2. Do I get charged each time I make a deposit from Wyndham into RCI? How do I know how many points to deposit into RCI since I cannot even search to find out? I am assuming Maui is red, prime?

any help and advice would be greatly appreciated! Thanks.


----------



## siesta (Sep 15, 2011)

Are you trying to go to hawaii during xmas week? Or are you trying to go during december some time...

If you are trying to go during xmas week, your best bet is thru wyndham and you will need to either utilize ARP or try at 10 months out and if no availability put yourself on the rotating priority list for xmas week at a resort. For rotating priority list you cant use pooled or cancelled points, it needs to be from your original alotment with enough points to book hawaii.

I would not count on getting hawaii xmas week thru rci .

To answer your questions

1)Yes, but first you need to make a reservation and cancel it.
2) only uses one reserVation fee within 1 day, so get them all in on the same day.

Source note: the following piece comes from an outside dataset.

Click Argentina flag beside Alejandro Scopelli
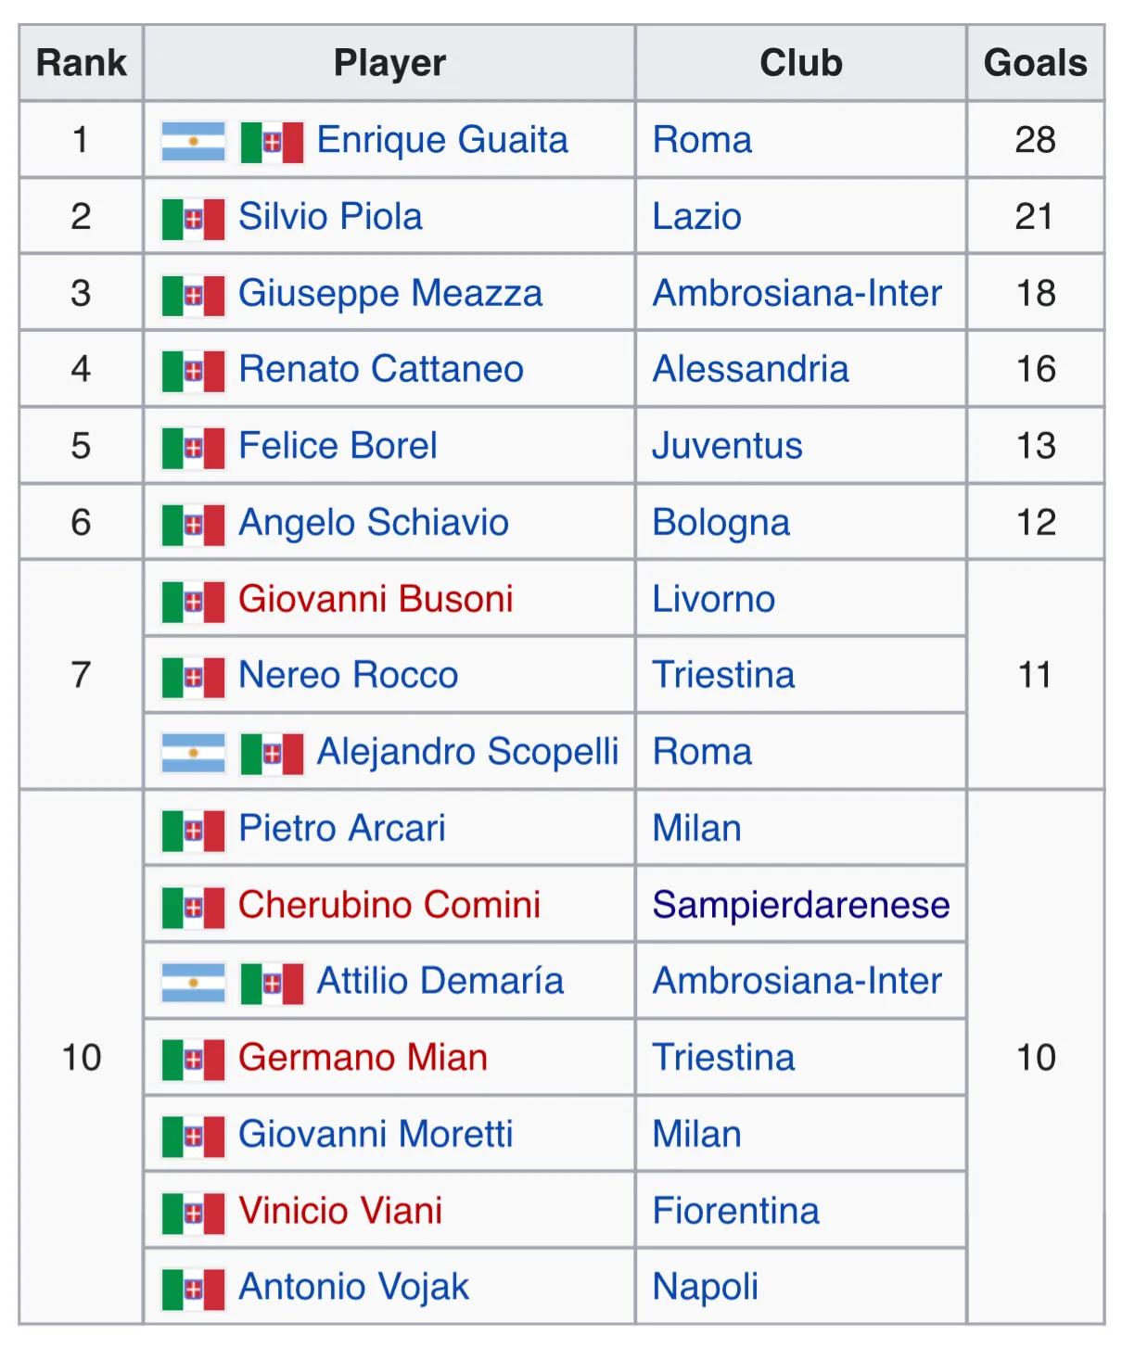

You CAN search availability on RCI and see how many points you have on deposit by logging into your wyndham account and clicking member services, rci exchanges, then follow the prompts.


----------



## bnoble (Sep 15, 2011)

> I cannot search online in RCI (Wyndham website) because RCI is telling me some accounts cannot search online.


Call the RCI/Wyndham number (1-800-572-0931) and ask to be transferred to Web Support.  They are usually very helpful, and much more so than the front-line representatives.



> 1. Can I deposit my Wyndham pooled points into RCI?


Not directly.  You have to book something *using* those pooled points, and then cancel them.  They are then returned to your account in the Use Year of the reservation as Cancel Points.  Cancel Points *can* be deposited.



> 2. Do I get charged each time I make a deposit from Wyndham into RCI?


A deposit to RCI requires one Transaction Credit.  However, one Transaction Credit is good for as many different "transactions" in a single day as you care to make.  So, if you deposit from two different Use Years, but do so on the same day, it requires only one Transaction Credit.  If you do the two deposits on different days, it requires two Transaction Credits.



> How do I know how many points to deposit into RCI since I cannot even search to find out?


Ordinarily, sightings are a TUG-Member only feature.  In this case I can give you some info because you *should* be able to search on your own.  It looks like Maui is Prime year-round, so you would need 224K.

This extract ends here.